I’m trying to figure out whether Ray will work for an application, and I’m trying to understand how dependencies get to the workers in a Ray cluster. Ex: let’s say I have
@ray.remote
def foo():
a = do_something_requiring_pandas()
b = do_something_requiring_openmpi()
return a + b
How do I make sure the workers have access to pandas (a third party python package) and openmpi (a non-python package usually installed via the OS package manager)? Do I have to just ensure that the workers have them installed “out of band” from Ray? Or does Ray do some automagic packaging of dependencies that it sends to the worker along with the task (I can see how that could work in the pandas case, but not the openmpi one)? I don’t actually care about pandas or openmpi specifically, they’re just handy examples of two different categories of dependency.

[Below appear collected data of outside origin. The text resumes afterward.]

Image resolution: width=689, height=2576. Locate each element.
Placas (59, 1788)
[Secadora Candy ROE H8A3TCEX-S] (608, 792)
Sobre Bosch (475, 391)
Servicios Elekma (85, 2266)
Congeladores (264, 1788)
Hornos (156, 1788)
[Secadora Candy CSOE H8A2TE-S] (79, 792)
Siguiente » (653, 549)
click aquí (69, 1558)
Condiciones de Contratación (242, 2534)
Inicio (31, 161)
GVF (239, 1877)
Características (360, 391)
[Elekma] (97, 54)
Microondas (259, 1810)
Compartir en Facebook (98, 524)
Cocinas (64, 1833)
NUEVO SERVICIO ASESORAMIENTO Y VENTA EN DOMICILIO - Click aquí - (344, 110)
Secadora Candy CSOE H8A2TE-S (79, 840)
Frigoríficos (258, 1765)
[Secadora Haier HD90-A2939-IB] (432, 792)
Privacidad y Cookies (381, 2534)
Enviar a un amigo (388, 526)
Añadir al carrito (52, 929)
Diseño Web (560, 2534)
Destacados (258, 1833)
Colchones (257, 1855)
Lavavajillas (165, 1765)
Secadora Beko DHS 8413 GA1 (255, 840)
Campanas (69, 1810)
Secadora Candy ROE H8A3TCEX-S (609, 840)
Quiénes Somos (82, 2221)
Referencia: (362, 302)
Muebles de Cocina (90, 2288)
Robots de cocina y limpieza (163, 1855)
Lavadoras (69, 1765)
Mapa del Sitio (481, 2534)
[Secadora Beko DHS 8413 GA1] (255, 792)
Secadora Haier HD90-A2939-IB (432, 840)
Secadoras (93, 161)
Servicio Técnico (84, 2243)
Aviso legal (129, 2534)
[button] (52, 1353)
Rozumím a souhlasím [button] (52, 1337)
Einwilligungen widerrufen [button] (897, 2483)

For the case of pip and conda dependencies, Runtime Environments (https://docs.ray.io/en/master/advanced.html#runtime-environments-experimental) looks like the feature you're looking for. It's very new, so feedback is welcome!
EDIT by romeo, 27th of Feb '23
seems the link moved to https://docs.ray.io/en/latest/ray-core/handling-dependencies.html
EDIT
For something like openmpi, you could try https://docs.ray.io/en/master/cluster/config.html#setup-commands to ensure openmpi is installed on each node in your cluster.